Look below for the line that has "БЕЗОДНЮ? (87, 1139)". Set down the lines from there through the line that has "РОСІЮ ВІД НАФТОВОГО", exactly as written.

● Data section
__________________________________________________

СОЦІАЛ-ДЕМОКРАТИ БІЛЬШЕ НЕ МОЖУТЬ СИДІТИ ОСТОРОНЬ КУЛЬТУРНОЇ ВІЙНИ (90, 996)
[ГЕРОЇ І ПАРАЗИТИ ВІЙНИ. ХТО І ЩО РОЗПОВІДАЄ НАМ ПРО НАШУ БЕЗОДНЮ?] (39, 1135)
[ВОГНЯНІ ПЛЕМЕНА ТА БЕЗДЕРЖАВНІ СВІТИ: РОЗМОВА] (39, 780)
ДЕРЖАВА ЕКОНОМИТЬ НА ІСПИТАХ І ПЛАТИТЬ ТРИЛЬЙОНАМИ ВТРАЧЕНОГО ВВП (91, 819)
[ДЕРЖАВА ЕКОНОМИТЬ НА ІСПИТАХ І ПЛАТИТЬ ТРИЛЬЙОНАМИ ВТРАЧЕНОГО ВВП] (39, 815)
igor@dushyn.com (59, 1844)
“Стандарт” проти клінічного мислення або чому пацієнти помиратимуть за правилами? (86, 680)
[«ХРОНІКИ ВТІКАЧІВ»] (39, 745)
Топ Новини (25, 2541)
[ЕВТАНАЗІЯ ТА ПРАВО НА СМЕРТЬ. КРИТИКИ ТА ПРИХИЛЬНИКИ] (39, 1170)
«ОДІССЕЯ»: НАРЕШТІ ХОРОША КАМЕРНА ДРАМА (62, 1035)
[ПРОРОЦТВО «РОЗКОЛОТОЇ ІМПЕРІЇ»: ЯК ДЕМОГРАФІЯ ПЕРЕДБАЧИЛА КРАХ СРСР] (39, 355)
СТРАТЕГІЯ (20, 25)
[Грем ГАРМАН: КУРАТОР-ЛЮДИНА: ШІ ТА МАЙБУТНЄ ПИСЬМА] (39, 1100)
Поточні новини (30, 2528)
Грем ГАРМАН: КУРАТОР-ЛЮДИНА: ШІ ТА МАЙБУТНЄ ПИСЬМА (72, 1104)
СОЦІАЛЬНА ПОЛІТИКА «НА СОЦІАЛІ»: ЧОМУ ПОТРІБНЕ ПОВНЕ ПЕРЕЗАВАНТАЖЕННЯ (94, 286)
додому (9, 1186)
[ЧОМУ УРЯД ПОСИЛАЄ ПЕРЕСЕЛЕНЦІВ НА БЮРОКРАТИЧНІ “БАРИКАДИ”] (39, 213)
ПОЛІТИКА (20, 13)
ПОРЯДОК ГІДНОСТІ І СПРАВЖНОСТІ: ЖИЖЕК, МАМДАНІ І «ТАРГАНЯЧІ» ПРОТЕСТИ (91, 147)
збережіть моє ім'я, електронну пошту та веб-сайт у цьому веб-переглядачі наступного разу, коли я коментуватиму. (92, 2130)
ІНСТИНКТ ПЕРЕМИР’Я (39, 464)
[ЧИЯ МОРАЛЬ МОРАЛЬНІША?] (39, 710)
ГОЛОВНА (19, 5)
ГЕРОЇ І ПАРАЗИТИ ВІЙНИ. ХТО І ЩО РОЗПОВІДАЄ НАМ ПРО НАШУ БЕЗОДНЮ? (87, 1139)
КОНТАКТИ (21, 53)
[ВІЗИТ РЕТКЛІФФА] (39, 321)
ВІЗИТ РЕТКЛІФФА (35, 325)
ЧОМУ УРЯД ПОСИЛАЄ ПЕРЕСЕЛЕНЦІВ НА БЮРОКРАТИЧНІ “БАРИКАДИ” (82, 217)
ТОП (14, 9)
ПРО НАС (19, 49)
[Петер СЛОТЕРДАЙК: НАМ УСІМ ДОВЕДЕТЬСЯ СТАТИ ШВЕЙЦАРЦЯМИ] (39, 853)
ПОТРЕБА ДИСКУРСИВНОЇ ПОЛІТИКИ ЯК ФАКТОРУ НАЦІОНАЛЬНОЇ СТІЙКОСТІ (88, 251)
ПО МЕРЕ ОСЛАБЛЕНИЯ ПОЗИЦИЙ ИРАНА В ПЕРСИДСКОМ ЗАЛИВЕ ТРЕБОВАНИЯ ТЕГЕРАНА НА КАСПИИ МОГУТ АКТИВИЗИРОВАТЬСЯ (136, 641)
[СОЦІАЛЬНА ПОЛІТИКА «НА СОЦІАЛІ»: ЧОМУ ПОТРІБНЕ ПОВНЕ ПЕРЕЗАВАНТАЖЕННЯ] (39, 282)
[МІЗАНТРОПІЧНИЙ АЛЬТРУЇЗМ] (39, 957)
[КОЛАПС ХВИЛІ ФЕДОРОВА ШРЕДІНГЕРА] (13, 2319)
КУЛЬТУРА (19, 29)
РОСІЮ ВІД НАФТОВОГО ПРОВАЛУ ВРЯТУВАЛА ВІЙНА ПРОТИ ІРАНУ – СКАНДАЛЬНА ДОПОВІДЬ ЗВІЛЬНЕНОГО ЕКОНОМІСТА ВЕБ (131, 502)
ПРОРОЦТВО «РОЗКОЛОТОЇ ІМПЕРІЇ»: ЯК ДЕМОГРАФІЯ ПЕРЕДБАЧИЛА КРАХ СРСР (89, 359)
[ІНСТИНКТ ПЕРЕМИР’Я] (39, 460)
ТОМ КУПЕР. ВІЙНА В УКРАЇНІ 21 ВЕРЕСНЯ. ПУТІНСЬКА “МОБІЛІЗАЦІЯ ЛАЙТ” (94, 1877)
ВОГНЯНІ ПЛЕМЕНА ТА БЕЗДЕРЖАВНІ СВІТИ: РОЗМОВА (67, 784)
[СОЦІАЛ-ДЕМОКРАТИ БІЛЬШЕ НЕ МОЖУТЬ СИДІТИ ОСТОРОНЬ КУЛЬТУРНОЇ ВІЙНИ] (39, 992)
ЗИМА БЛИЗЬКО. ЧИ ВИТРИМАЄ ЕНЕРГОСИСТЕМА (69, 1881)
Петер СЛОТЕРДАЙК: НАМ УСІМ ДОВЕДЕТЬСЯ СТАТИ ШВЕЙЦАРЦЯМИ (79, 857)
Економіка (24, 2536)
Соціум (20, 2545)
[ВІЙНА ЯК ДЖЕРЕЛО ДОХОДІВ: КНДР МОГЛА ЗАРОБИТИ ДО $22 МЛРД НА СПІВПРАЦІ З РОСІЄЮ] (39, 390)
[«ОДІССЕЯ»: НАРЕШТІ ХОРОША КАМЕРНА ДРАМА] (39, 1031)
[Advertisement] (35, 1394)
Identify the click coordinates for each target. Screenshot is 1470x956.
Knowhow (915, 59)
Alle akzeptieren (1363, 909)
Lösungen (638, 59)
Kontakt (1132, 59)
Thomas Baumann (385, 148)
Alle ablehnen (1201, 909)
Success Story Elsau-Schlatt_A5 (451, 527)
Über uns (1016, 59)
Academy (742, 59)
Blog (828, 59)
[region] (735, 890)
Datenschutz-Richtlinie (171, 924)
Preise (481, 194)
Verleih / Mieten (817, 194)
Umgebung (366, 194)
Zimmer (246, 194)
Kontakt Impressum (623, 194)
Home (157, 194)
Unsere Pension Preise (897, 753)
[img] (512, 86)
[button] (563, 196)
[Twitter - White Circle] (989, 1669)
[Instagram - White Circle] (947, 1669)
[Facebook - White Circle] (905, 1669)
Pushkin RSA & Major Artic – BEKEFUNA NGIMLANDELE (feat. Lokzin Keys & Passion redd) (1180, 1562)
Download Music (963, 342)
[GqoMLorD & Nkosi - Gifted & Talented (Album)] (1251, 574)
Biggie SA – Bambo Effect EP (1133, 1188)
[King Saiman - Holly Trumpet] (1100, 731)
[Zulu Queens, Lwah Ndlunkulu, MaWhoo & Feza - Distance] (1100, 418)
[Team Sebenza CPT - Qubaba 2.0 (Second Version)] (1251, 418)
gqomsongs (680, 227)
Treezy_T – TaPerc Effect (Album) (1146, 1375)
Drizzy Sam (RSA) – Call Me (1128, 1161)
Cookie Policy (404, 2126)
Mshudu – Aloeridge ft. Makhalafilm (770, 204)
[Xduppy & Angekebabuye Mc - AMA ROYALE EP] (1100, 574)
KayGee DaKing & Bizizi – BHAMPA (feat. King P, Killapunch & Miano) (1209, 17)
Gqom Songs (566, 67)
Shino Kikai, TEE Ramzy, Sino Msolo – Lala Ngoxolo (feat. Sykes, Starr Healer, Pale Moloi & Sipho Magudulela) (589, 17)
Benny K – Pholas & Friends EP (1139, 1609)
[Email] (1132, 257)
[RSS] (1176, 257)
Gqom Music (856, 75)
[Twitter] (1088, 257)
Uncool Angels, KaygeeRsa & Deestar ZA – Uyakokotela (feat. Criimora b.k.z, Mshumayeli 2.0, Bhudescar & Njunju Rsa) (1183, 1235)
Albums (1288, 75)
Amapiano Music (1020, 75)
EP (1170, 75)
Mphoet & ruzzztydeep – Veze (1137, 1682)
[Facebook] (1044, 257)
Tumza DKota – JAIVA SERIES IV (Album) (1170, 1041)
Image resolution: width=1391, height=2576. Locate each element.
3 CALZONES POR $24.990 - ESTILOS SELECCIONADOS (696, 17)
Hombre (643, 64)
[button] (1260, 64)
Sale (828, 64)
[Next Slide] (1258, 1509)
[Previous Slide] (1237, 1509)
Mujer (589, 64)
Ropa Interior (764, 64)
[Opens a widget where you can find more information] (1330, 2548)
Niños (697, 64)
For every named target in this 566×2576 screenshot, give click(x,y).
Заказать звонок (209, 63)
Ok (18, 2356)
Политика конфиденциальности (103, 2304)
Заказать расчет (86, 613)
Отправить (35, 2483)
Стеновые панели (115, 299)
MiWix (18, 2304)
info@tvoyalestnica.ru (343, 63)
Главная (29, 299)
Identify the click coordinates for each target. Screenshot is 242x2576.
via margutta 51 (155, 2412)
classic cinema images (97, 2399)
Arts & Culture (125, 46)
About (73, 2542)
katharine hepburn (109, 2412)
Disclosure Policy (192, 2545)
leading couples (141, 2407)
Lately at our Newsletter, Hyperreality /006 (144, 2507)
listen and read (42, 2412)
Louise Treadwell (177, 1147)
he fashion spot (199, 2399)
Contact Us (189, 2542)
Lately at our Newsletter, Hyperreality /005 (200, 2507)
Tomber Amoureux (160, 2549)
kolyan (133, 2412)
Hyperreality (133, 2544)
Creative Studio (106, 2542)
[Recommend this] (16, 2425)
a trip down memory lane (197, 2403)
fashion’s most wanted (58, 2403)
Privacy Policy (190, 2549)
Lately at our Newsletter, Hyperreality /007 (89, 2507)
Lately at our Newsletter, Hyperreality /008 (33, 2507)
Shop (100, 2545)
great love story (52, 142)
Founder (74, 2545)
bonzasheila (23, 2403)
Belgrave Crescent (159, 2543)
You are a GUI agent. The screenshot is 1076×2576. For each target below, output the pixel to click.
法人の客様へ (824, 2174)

__________________________________________________

● Result of this exercise
ГЕРОЇ І ПАРАЗИТИ ВІЙНИ. ХТО І ЩО РОЗПОВІДАЄ НАМ ПРО НАШУ БЕЗОДНЮ? (87, 1139)
КОНТАКТИ (21, 53)
[ВІЗИТ РЕТКЛІФФА] (39, 321)
ВІЗИТ РЕТКЛІФФА (35, 325)
ЧОМУ УРЯД ПОСИЛАЄ ПЕРЕСЕЛЕНЦІВ НА БЮРОКРАТИЧНІ “БАРИКАДИ” (82, 217)
ТОП (14, 9)
ПРО НАС (19, 49)
[Петер СЛОТЕРДАЙК: НАМ УСІМ ДОВЕДЕТЬСЯ СТАТИ ШВЕЙЦАРЦЯМИ] (39, 853)
ПОТРЕБА ДИСКУРСИВНОЇ ПОЛІТИКИ ЯК ФАКТОРУ НАЦІОНАЛЬНОЇ СТІЙКОСТІ (88, 251)
ПО МЕРЕ ОСЛАБЛЕНИЯ ПОЗИЦИЙ ИРАНА В ПЕРСИДСКОМ ЗАЛИВЕ ТРЕБОВАНИЯ ТЕГЕРАНА НА КАСПИИ МОГУТ АКТИВИЗИРОВАТЬСЯ (136, 641)
[СОЦІАЛЬНА ПОЛІТИКА «НА СОЦІАЛІ»: ЧОМУ ПОТРІБНЕ ПОВНЕ ПЕРЕЗАВАНТАЖЕННЯ] (39, 282)
[МІЗАНТРОПІЧНИЙ АЛЬТРУЇЗМ] (39, 957)
[КОЛАПС ХВИЛІ ФЕДОРОВА ШРЕДІНГЕРА] (13, 2319)
КУЛЬТУРА (19, 29)
РОСІЮ ВІД НАФТОВОГО ПРОВАЛУ ВРЯТУВАЛА ВІЙНА ПРОТИ ІРАНУ – СКАНДАЛЬНА ДОПОВІДЬ ЗВІЛЬНЕНОГО ЕКОНОМІСТА ВЕБ (131, 502)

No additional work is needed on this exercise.